Pharma 1 – Pauling 0

Author’s note: Recently, a massive dose of ascorbic acid (Vitamin C) ended my 18-month post-mRNA illness, and I recalled a story Linus Pauling told me which, in light of recent Pharma scandals, deserves to see the light of day.
First Nobel
In 1952, as Crick and Watson worked on the structure of DNA at Cambridge, they heard that Cal Tech’s Linus Pauling was nearly as close to the Holy Grail as themselves. “The wolf’s howl,” they wrote, “grew closer every night”.
Pauling won his laurel two years later, for revolutionizing the study of chemistry and founding the field of molecular biology. In 1962, the Peace prize made him the the only person to win two unshared Nobels and, in 1980, he told me how he had missed a third.
As I remember it forty years later, this is what happened.
Chasing number three
Pauling was casting about for yet another Nobel when he received a package from Ewan Campbell, a Scottish MD and clinical director of the world’s largest inpatient cancer hospital. Campbell had given a thousand units of Vitamin C to five-hundred patients and a placebo to five-hundred and the placebo group survived only half as long as their vitamined counterparts.
Pauling published Campbell’s results and several well-received papers on the biochemical and physiological pathways of ascorbic acid. After Scientific American picked up the story, Vitamin C vanished from the shelves of every drugstore on earth. Today, it’s a $12 billion industry.1
Pauling also forwarded the trial results to the National Institutes of Health2 , asking them to perform a more rigorous, double-blind trial. The NIH’s form letter (‘mimeographed,’ he said) claimed that they were too busy, to which he tartly replied that he would personally investigate the work of any Medicine Nobelist they rejected.
Pauling next turned to Senator Ted Kennedy, then chair of the Senate Committee on Health, for help. A year later, reluctantly, the NIH announced a grant to the Mayo Clinic for a double-blind, randomized trial of Vitamin C. Pauling wrote the Mayo investigators, warning that patients whose immune systems had been destroyed by irradiation or chemicals should be excluded from the trial as the Scottish studies determined that ascorbic acid could not help them.
Five years later
Pauling opened his Sunday New York Times to a Page 77 headline: VITAMIN C STUDY REBUTS PAULING. No Prevention of Relief of Common Cold is Found.
Weeks later, Kennedy sent him documents showing that Mayo’s entire trial cohort consisted of twelve convicted criminals with compromised immune systems.

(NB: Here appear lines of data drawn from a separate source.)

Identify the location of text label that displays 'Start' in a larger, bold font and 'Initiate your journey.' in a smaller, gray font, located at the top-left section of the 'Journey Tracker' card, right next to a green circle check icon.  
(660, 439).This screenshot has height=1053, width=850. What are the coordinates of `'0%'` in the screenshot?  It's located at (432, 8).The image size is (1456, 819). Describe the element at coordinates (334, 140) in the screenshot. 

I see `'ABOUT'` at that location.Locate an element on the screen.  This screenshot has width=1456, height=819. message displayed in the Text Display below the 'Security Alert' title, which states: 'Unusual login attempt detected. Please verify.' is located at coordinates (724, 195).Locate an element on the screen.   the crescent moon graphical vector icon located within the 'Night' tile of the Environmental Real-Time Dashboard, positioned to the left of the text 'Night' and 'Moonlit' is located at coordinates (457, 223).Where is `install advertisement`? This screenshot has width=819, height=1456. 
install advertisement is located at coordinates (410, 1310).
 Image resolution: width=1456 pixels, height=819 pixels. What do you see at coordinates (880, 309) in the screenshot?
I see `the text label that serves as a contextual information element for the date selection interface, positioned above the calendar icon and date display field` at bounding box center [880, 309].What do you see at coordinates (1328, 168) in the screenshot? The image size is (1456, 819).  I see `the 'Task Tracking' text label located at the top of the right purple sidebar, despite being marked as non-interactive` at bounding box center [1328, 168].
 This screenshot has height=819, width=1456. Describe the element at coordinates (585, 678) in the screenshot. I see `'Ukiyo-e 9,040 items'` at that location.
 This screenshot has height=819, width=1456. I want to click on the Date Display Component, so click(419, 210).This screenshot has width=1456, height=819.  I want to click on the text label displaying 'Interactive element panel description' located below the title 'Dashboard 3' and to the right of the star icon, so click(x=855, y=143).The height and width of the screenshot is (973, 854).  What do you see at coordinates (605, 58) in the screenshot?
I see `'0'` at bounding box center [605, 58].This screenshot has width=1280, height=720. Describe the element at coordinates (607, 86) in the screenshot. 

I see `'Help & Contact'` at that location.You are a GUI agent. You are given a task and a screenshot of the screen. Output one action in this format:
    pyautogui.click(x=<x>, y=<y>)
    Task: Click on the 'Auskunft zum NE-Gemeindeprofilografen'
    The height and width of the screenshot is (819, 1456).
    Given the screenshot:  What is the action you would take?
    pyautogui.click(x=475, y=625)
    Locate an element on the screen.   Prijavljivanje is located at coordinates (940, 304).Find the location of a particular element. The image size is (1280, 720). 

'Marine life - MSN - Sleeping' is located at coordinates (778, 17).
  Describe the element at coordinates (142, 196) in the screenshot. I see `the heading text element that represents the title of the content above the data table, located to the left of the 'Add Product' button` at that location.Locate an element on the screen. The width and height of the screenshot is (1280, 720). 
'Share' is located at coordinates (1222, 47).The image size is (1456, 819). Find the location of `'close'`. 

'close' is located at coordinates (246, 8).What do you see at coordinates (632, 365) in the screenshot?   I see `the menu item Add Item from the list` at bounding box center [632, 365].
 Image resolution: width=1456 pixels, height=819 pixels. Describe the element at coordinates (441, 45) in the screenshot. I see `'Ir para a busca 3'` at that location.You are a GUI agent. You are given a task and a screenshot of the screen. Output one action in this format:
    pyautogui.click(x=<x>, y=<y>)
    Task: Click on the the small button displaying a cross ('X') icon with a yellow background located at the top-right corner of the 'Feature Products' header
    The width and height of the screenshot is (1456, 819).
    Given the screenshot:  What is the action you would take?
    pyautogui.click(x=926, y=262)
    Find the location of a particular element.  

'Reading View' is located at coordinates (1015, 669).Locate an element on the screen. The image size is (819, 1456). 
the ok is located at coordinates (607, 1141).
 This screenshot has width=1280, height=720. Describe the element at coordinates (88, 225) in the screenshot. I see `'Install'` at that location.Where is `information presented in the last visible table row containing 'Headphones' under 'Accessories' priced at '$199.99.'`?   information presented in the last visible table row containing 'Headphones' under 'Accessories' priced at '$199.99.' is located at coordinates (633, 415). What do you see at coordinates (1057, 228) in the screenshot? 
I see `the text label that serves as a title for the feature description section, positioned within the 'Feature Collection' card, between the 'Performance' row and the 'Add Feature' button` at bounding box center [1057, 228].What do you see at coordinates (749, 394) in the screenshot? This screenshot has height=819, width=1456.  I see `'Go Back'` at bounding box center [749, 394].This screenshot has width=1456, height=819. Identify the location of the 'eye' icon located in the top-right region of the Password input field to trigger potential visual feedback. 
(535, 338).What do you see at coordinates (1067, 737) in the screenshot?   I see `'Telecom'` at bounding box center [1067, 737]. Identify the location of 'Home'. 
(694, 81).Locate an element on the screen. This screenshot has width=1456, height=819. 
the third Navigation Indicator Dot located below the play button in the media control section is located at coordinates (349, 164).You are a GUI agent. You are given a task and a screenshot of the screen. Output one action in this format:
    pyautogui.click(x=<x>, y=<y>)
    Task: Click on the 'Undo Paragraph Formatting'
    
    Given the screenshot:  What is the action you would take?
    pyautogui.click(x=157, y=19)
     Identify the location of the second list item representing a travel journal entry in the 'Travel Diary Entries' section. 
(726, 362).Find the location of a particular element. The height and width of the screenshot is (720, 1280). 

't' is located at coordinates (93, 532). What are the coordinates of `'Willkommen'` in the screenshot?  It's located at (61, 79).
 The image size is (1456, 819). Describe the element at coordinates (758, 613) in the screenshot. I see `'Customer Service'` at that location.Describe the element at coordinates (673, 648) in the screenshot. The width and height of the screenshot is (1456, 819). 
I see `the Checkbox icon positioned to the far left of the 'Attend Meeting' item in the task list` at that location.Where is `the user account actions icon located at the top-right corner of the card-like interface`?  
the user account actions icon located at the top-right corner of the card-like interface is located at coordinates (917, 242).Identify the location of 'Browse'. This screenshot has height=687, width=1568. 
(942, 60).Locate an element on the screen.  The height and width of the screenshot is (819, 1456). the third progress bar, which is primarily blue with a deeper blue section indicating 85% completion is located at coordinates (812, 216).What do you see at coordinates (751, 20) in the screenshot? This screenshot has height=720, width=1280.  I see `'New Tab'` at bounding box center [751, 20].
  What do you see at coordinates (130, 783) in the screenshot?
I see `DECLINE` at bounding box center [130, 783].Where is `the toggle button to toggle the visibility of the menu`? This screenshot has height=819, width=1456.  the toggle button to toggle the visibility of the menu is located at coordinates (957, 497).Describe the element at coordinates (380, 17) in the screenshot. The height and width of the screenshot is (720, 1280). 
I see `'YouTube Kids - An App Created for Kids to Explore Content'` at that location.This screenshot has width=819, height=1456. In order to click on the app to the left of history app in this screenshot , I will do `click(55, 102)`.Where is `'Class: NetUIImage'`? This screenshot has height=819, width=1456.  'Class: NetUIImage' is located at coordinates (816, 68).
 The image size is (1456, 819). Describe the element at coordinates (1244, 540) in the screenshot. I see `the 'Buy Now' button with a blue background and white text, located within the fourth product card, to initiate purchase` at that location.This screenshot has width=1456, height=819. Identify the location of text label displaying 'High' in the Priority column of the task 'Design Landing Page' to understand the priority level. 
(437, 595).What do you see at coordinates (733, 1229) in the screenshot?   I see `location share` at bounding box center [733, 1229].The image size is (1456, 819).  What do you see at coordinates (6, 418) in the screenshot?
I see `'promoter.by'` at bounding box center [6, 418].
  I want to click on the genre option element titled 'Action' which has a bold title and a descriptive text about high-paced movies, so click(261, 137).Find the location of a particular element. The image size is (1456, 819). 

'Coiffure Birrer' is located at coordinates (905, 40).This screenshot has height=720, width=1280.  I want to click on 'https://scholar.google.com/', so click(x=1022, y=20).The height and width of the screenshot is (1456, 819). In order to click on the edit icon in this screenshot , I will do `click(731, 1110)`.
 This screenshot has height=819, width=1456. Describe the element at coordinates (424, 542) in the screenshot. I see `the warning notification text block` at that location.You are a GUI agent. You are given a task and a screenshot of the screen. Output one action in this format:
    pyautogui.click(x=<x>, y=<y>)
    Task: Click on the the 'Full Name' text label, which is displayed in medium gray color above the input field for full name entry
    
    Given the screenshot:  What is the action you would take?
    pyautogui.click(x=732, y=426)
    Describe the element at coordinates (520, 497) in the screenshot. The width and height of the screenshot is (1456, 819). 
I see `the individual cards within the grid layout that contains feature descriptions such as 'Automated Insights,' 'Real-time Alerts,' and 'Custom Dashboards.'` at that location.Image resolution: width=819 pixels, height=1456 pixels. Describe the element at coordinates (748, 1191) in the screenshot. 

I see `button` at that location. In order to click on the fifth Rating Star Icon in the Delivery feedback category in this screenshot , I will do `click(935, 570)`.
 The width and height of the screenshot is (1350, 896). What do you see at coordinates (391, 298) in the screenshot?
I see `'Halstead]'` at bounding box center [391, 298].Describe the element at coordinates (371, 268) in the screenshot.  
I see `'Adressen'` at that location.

Whatever he may have felt at the time, Pauling’s only comment to me was that Big Science was one of the most politicized fields on earth. By then, he was busy with Kaiser Permanente Hospitals, working on predictive medicine.
The content below was originally paywalled.
He had developed advanced gas chromatographs that could break down newborns’ urine samples into thousands of chemical indicators and showed me how each chart’s peaks and valleys corresponded to (mostly mild) metabolic imbalances. New mothers, he said, would receive comprehensive information about their child’s likely potential deficits and allergies, along with suggestions how they might be rebalanced nutritionally. The investigation was abandoned immediately upon his death.
The moral of the story?
Preventive medicine, cheap natural cures were as taboo then as they are today. The US Government was as uncaring about our health and and Big Pharma was as ruthless forty years ago as they are today but, now we’re paying the price. Americans’ life expectancy has fallen below China’s.

Let that sink in.
When Wuhan discovered an imported strain of Covid-19 in December, 2019, the city’s hospitals ordered ten metric tons of liquid C.
The CDC says that, by December, 2019, four million Americans were Covid seropositive and that the world’s first Covid death occurred in Kansas, not China.